▶ Work to complete: Every line in the data below from the one containing "Instruction: Click the Source: Fintel.io text" down to the one containing "Task: Click the Atomiser", both included, must be retyped exactly; no other line is to appear.

[Pixel coordinate grounding data]
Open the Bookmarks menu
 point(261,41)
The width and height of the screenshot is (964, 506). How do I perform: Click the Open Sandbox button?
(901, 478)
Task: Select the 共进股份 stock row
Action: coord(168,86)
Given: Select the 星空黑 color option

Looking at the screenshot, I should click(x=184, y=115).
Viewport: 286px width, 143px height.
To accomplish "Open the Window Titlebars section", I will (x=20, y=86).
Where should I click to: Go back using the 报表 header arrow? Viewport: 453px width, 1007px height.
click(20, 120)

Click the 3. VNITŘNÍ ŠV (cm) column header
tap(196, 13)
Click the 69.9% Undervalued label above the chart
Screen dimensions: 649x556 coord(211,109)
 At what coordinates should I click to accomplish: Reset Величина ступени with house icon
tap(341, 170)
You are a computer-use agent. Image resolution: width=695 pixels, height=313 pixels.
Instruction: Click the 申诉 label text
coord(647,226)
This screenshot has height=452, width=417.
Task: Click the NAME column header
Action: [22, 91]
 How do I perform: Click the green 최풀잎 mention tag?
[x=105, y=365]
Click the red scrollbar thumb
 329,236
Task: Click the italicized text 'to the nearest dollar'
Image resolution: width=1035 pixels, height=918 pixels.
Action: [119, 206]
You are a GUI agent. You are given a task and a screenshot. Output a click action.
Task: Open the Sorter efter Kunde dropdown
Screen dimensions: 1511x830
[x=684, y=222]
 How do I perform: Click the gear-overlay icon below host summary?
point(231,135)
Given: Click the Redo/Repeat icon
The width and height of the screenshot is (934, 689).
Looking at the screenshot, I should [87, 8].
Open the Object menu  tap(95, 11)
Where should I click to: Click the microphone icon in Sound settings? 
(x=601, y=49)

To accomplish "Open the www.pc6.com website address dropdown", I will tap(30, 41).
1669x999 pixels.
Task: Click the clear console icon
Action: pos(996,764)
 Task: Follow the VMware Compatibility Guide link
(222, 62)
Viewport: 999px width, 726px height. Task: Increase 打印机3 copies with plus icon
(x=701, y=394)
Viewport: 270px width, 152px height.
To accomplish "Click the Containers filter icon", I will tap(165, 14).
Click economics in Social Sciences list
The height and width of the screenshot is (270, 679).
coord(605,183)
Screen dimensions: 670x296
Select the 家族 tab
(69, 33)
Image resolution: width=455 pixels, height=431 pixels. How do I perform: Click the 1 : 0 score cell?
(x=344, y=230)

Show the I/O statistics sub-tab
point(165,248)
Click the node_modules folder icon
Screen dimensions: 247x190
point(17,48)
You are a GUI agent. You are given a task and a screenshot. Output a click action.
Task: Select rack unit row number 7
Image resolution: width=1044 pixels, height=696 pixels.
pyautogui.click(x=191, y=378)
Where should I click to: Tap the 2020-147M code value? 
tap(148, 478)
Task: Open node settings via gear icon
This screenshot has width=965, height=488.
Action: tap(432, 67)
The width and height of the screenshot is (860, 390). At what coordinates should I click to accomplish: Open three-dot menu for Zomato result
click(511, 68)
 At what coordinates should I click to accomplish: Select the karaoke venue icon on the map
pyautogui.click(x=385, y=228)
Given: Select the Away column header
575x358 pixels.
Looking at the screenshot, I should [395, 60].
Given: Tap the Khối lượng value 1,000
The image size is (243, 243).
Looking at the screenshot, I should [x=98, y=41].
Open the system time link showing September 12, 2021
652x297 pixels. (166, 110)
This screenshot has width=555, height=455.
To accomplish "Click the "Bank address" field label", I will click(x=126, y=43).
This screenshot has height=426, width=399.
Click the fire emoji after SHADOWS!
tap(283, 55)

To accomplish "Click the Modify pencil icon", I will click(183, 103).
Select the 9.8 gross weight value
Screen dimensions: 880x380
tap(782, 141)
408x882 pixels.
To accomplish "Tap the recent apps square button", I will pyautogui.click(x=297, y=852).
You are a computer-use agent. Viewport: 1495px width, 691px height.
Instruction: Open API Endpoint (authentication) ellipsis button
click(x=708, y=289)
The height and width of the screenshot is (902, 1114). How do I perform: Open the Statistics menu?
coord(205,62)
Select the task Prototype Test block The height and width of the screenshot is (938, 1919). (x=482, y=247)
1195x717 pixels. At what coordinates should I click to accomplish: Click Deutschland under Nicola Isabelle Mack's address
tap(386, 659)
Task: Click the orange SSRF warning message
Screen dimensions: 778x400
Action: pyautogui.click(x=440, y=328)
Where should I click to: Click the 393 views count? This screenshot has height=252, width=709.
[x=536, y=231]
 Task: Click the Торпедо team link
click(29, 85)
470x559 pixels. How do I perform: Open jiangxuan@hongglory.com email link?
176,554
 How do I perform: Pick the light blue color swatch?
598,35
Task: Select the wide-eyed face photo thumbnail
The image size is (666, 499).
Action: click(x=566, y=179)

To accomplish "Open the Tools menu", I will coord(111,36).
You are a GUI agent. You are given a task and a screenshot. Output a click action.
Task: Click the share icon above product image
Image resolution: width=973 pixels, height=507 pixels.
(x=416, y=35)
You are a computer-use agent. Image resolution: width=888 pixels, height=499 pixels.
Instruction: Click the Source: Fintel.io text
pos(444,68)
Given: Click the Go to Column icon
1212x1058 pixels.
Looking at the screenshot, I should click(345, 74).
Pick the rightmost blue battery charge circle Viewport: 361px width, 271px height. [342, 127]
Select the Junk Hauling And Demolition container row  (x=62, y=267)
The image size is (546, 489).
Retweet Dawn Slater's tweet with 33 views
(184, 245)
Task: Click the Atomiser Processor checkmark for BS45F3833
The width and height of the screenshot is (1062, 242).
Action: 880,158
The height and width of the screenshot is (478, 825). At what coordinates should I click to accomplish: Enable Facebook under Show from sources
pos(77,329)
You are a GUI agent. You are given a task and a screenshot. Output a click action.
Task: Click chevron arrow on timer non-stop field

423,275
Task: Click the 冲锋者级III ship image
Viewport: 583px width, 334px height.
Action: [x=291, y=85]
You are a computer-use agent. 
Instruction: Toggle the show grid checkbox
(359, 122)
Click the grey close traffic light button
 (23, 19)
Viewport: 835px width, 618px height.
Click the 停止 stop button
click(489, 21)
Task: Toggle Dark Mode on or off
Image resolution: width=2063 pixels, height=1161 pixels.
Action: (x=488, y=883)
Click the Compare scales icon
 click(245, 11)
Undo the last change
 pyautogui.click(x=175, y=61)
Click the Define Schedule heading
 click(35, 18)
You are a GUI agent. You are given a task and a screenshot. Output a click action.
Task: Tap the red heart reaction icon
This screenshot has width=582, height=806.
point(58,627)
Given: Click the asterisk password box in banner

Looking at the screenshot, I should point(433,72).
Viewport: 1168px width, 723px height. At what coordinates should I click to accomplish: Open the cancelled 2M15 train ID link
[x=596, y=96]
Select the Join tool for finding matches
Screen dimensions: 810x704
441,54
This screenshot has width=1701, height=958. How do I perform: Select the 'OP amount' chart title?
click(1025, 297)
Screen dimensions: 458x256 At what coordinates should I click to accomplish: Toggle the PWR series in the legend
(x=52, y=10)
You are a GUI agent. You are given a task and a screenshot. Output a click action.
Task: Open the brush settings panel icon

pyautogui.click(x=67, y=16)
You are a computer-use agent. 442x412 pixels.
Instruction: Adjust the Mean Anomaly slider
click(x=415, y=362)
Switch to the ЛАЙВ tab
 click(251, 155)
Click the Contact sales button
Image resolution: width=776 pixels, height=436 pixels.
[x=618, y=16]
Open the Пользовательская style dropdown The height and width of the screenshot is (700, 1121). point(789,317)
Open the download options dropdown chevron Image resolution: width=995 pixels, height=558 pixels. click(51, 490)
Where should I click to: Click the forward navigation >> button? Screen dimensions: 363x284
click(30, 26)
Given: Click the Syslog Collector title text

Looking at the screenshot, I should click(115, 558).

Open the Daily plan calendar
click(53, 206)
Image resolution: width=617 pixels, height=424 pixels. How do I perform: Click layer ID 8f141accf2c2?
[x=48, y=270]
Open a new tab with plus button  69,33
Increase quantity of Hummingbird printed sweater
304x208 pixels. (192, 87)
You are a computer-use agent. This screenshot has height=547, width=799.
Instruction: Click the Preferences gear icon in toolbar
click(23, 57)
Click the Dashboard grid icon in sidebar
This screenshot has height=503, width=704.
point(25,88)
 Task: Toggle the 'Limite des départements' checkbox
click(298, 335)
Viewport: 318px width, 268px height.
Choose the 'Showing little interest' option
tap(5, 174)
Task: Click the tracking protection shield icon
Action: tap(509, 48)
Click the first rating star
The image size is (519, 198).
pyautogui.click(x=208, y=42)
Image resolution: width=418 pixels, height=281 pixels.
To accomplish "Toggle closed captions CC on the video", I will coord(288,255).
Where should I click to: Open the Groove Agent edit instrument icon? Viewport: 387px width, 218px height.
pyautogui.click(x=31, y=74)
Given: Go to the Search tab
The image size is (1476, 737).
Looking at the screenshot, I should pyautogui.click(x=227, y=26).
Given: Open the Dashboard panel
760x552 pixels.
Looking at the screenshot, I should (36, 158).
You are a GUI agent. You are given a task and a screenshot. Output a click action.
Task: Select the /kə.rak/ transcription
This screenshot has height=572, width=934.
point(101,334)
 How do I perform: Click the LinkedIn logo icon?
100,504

▶ Your response:
Instruction: Click the Source: Fintel.io text
pos(444,68)
Given: Click the Go to Column icon
1212x1058 pixels.
Looking at the screenshot, I should click(345, 74).
Pick the rightmost blue battery charge circle Viewport: 361px width, 271px height. [342, 127]
Select the Junk Hauling And Demolition container row  (x=62, y=267)
The image size is (546, 489).
Retweet Dawn Slater's tweet with 33 views
(184, 245)
Task: Click the Atomiser Processor checkmark for BS45F3833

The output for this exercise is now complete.